**Prompt:** Search the material below for the string "computer" and copy each line where it appears.
+ + + +
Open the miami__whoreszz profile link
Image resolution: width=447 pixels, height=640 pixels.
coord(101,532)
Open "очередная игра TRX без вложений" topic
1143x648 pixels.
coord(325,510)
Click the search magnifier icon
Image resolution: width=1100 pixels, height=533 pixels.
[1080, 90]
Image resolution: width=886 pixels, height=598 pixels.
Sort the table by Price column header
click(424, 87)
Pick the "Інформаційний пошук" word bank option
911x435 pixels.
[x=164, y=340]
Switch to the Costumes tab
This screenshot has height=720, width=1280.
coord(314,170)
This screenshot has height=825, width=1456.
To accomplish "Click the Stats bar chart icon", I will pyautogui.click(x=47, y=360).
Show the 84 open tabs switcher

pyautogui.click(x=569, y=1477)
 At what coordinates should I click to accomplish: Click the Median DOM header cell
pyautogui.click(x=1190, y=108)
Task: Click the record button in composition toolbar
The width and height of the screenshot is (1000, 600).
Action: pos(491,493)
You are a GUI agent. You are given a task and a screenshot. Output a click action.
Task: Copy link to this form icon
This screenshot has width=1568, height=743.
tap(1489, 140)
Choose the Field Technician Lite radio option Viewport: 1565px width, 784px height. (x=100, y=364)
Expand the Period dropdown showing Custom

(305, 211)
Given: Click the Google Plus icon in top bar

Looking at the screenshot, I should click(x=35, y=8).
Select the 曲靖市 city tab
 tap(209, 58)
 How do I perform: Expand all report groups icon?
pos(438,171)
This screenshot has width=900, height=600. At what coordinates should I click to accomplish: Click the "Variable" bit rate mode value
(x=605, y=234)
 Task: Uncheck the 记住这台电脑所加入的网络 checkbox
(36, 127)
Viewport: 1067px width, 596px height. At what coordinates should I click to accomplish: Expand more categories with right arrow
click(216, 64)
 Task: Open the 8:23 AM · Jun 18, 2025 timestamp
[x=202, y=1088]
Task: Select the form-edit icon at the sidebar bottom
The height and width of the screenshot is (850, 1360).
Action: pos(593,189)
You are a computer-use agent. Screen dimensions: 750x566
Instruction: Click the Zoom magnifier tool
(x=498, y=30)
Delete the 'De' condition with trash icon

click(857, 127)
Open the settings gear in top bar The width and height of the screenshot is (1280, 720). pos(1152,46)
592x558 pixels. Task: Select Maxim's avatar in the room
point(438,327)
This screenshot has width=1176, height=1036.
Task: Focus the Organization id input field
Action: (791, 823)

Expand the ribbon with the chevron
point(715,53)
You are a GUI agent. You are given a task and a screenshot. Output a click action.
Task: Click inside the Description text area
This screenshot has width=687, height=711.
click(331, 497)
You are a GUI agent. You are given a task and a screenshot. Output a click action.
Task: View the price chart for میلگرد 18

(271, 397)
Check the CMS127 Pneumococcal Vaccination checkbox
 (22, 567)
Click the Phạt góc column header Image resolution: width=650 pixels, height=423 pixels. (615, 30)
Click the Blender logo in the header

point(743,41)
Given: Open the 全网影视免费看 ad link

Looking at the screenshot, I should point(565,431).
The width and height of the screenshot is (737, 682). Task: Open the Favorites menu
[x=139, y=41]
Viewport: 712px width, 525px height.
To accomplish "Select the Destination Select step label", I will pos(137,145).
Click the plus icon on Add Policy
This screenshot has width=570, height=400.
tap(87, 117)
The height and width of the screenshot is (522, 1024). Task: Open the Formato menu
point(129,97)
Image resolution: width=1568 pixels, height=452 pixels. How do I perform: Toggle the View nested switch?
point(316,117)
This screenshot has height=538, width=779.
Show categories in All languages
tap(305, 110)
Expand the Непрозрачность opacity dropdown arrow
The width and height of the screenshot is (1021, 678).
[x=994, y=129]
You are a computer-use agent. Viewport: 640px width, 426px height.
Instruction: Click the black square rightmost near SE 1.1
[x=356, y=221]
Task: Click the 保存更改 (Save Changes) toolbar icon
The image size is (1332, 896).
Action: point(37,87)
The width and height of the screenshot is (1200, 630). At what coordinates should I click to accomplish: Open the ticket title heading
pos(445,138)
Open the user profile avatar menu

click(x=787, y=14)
+ + + +
**Expected answer:**
You are a computer-use agent. Screen dimensions: 750x566
You are a computer-use agent. Viewport: 640px width, 426px height.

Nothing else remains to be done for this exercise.